::: Extracted material

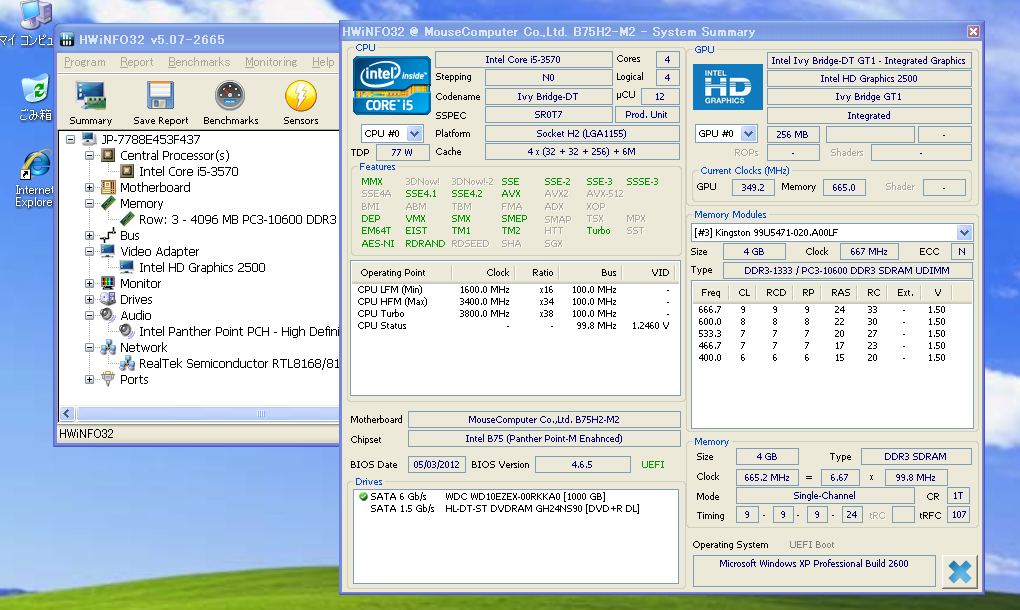Open the GPU #0 selector dropdown

[749, 133]
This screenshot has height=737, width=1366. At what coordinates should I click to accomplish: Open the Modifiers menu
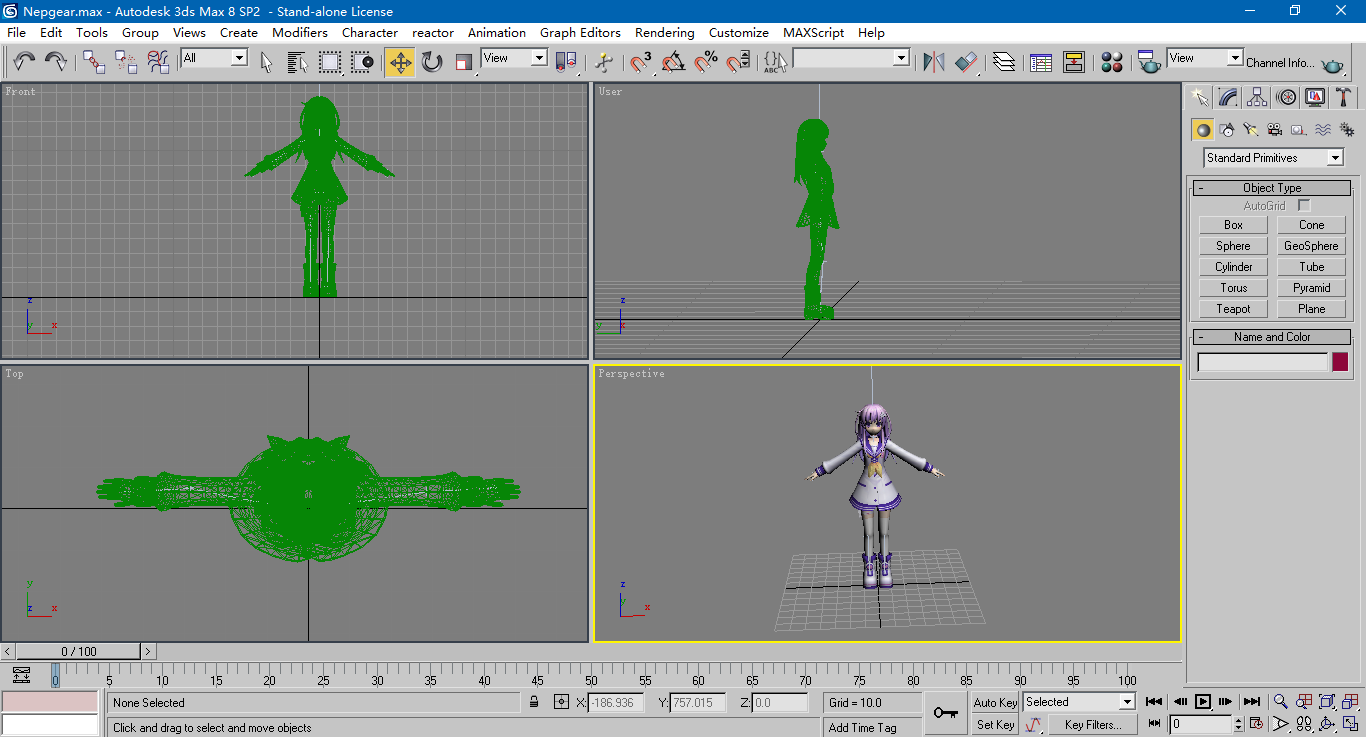[x=300, y=32]
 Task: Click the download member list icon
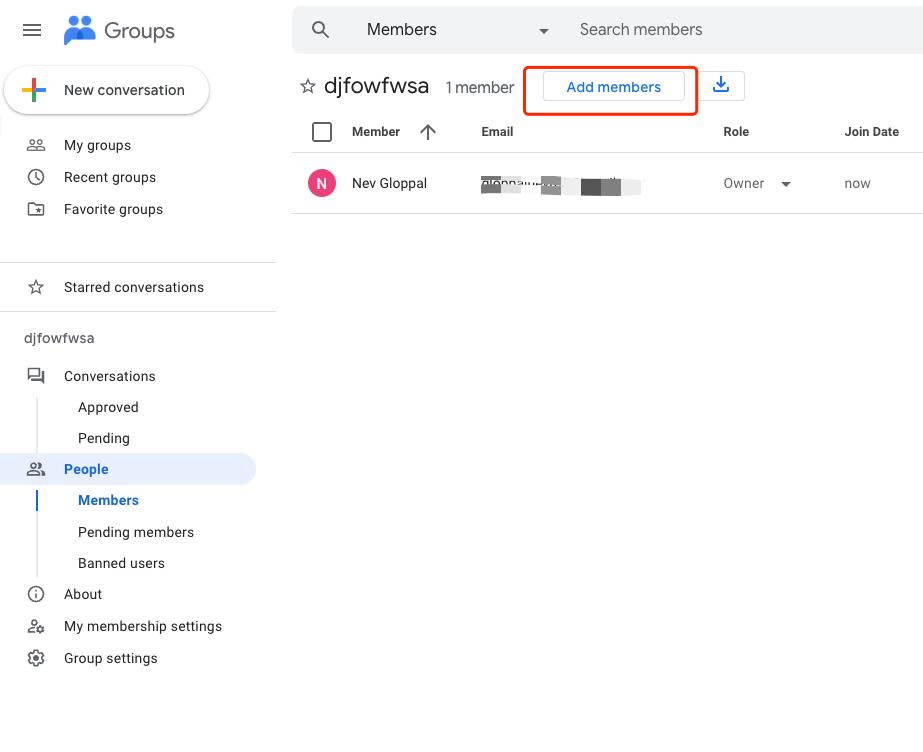click(x=721, y=86)
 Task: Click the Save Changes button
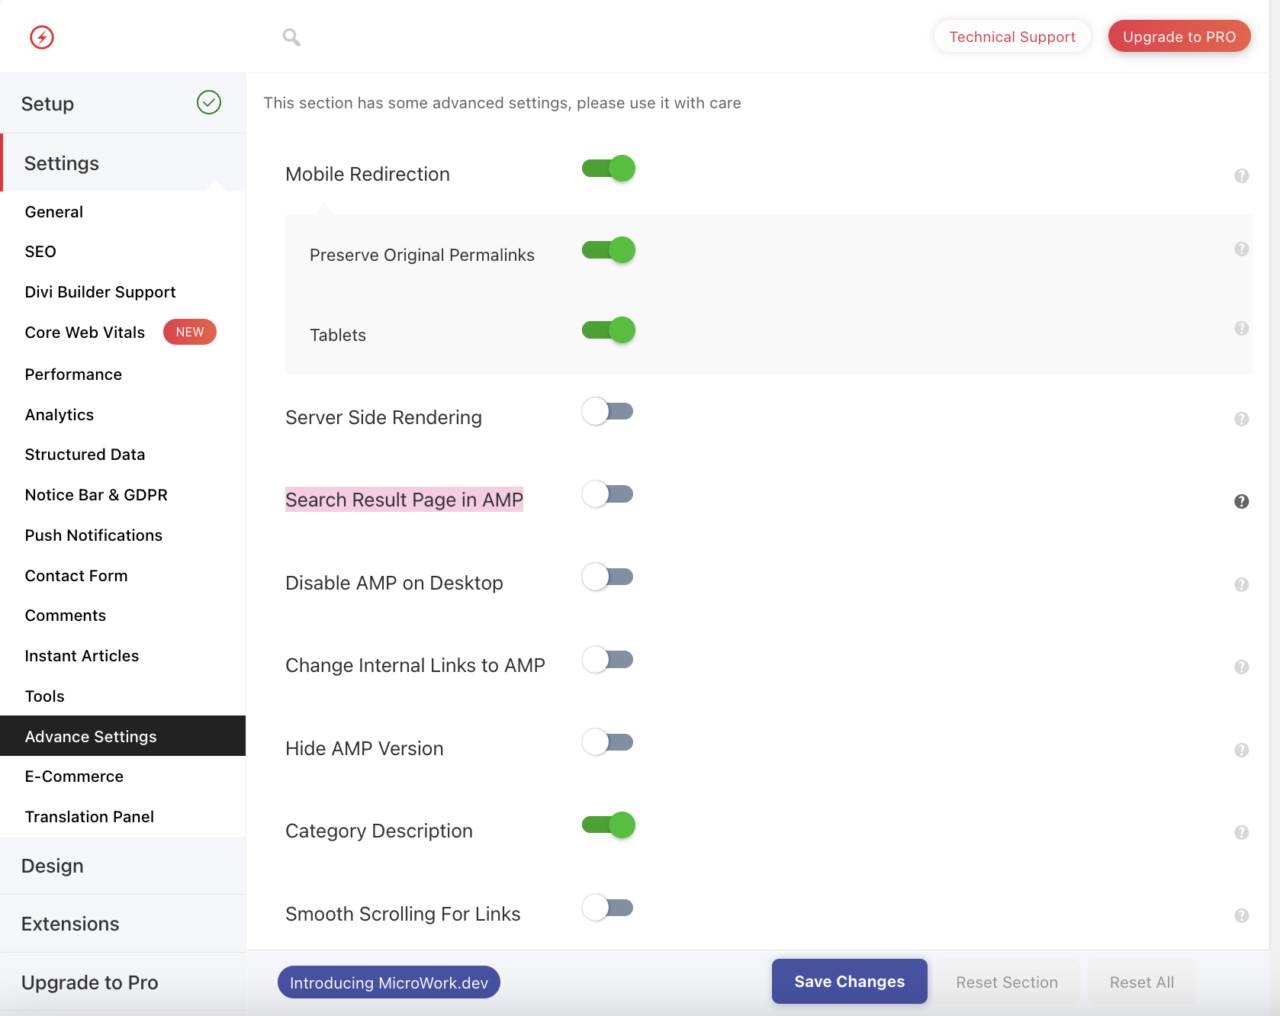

::::::

Work to be completed
Exactly restate the lines from the one holding "This screenshot has" to the final line of the records above, including both and excluding pictures.

Answer box
This screenshot has height=737, width=1366. At what coordinates should I click to accomplish: Open the Modifiers menu
[x=300, y=32]
 Task: Click the download member list icon
click(x=721, y=86)
 Task: Click the Save Changes button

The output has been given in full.